─── Page excerpt
Brain Age in Aphasia

$6.02M USD

Funder NATIONAL INSTITUTE ON DEAFNESS AND OTHER COMMUNICATION DISORDERS
Recipient Organization University of South Carolina At Columbia
Country United States
Start Date Sep 01, 2024
End Date Aug 31, 2029
Duration 1,825 days
Number of Grantees 1
Roles Principal Investigator
Data Source NIH (US)
Grant ID 10945028
Grant Description

Abstract Post-stroke chronic aphasia is a prevalent language processing problem commonly associated with significantly reduced quality of life. Unfortunately, our knowledge of the personalized factors underlying aphasia severity remains incomplete, and only 50% of the variance can be explained by comprehensive

models that incorporate lesion characteristics, demographic variables, and cognitive factors. Importantly, age is a predictor of aphasia severity, but this relationship is inconsistent and the interplay between age, age-related brain integrity and aphasia is not well-understood. A better understanding of how aging affects brain integrity

and interferes with aphasia would clarify an important mechanism related to aphasia severity and reduce the unexplained variance in clinical trajectories. A new breakthrough in neuroimaging can now bridge this knowledge gap: brain age is a novel machine learning approach that can accurately measure age-related

neurodegeneration. Premature brain aging (PBA) relative to chronological age is strongly associated with cardiovascular risk factors and is a powerful marker of decreased cognition and lowered brain plasticity in the general population. Our team pioneered novel neuroimaging methods to measure PBA among stroke survivors

and our preliminary studies demonstrated that PBA is a common but underappreciated factor among stroke survivors with aphasia. Many stroke survivors with aphasia have cardiovascular risk factors and PBA accounts for a considerable proportion of the hitherto unexplained variability in aphasia severity and recovery. Crucially,

novel findings that significantly expand our understanding of aphasia severity are rare and it is therefore important to better understand the mechanistic relationship between PBA and aphasia. We will leverage one of the largest comprehensive demographic, behavioral and neuroimaging datasets in chronic aphasia (the Center

for the Study of Aphasia Recovery – C-STAR) and in healthy aging (the Aging Brain Cohort at University of South Carolina – ABC@USC) to examine: 1) the influence of cardiovascular risk factors versus protective cognitive variables such as education and multilingualism on PBA and aphasia (Specific Aim 1); 2) the

association between PBA confined to regional cortical areas and linguistic symptoms (Specific Aim 2); 3) the importance of PBA affecting remote functional and structural networks and language impairments (Specific Aim 3); and 4) whether stroke and chronic aphasia are associated with accelerated PBA in longitudinal cohorts

(Specific Aim 4). This research will provide pivotal insights into the recognized but inadequately understood relationship between aging and aphasia and it will clarify factors that influence personalized aphasia trajectories among many stroke survivors. Our team is uniquely positioned to perform this research given our

track record of multidisciplinary research in aphasia, neurology, neuroimaging and machine learning.
──────
─── Given records
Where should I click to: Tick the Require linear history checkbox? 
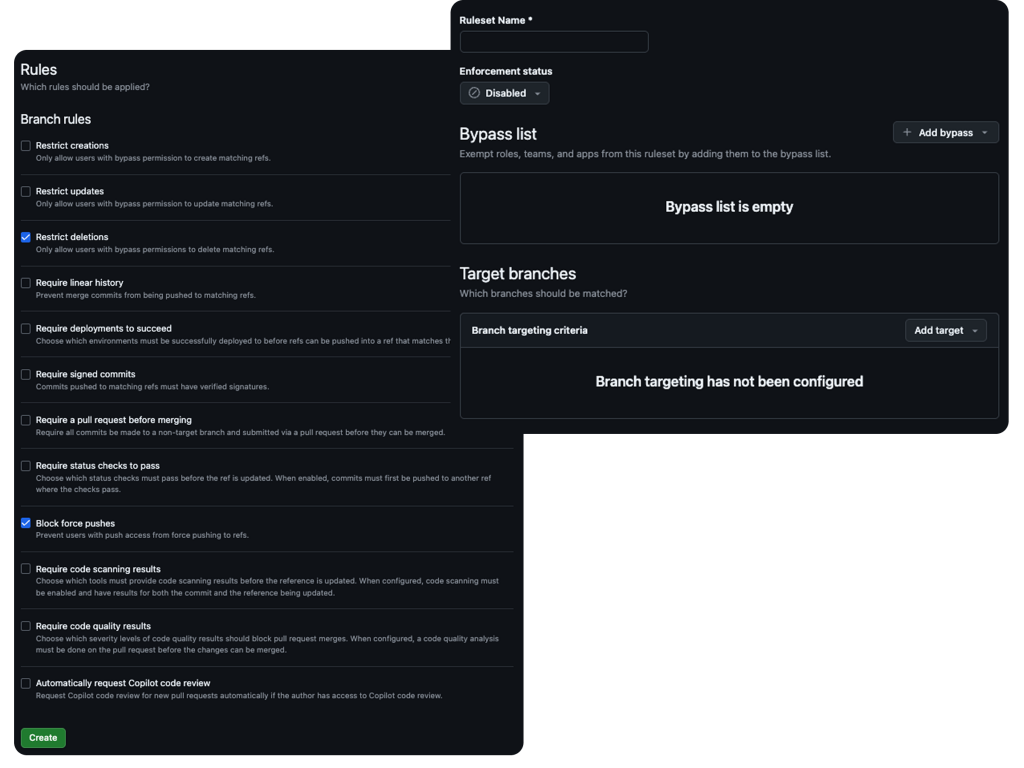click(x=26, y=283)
──────
─── Given records
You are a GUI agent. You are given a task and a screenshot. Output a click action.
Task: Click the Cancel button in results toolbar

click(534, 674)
──────
─── Given records
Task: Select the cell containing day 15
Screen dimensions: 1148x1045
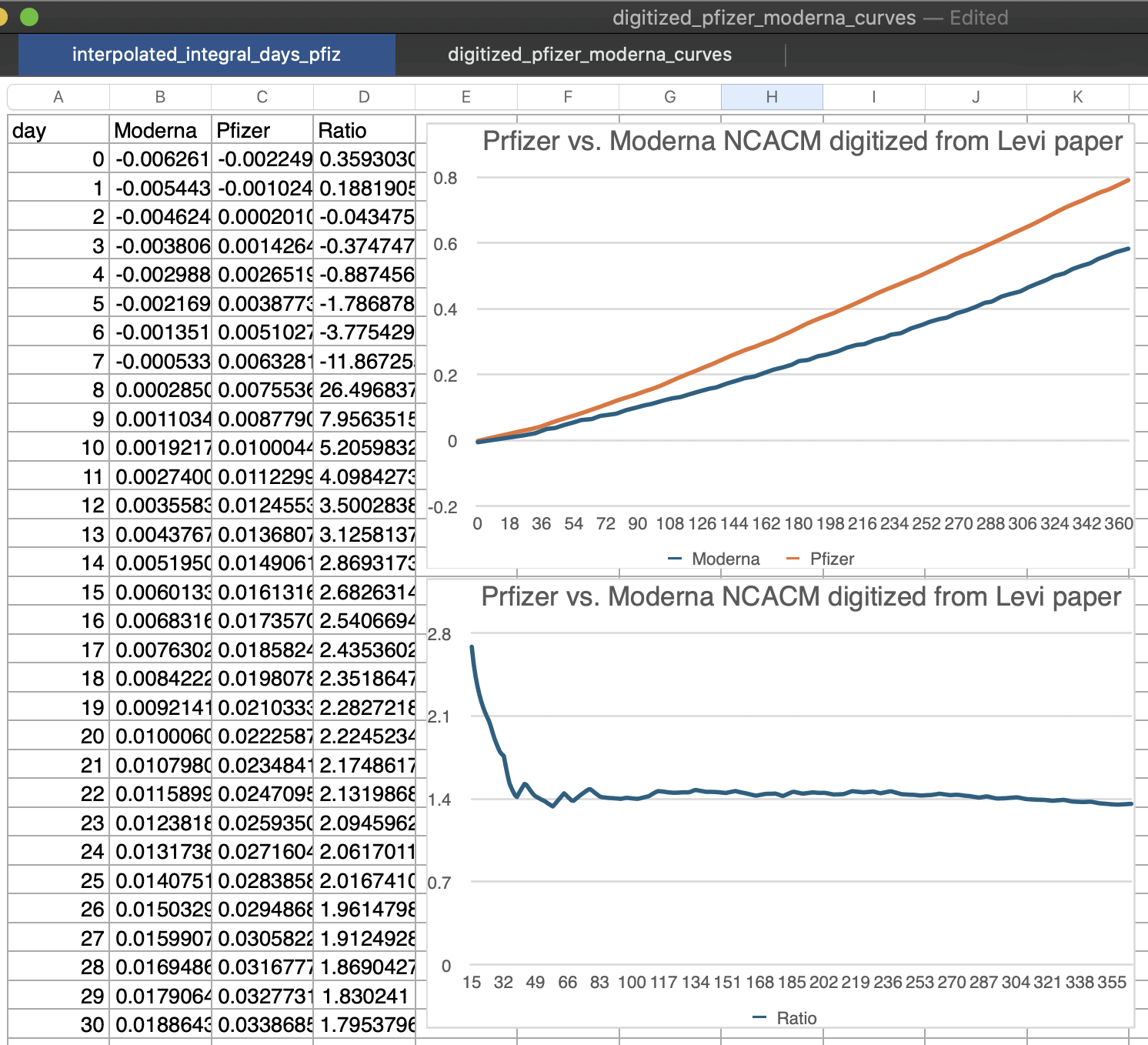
──────
Assigned task: In the grant description on brain age in aphasia, why is it important to better understand the mechanistic relationship between premature brain aging and aphasia? Answer in one to three sentences.

Finished task: Novel findings that significantly expand our understanding of aphasia severity are rare. The description therefore treats the relationship between premature brain aging and aphasia as important to understand better.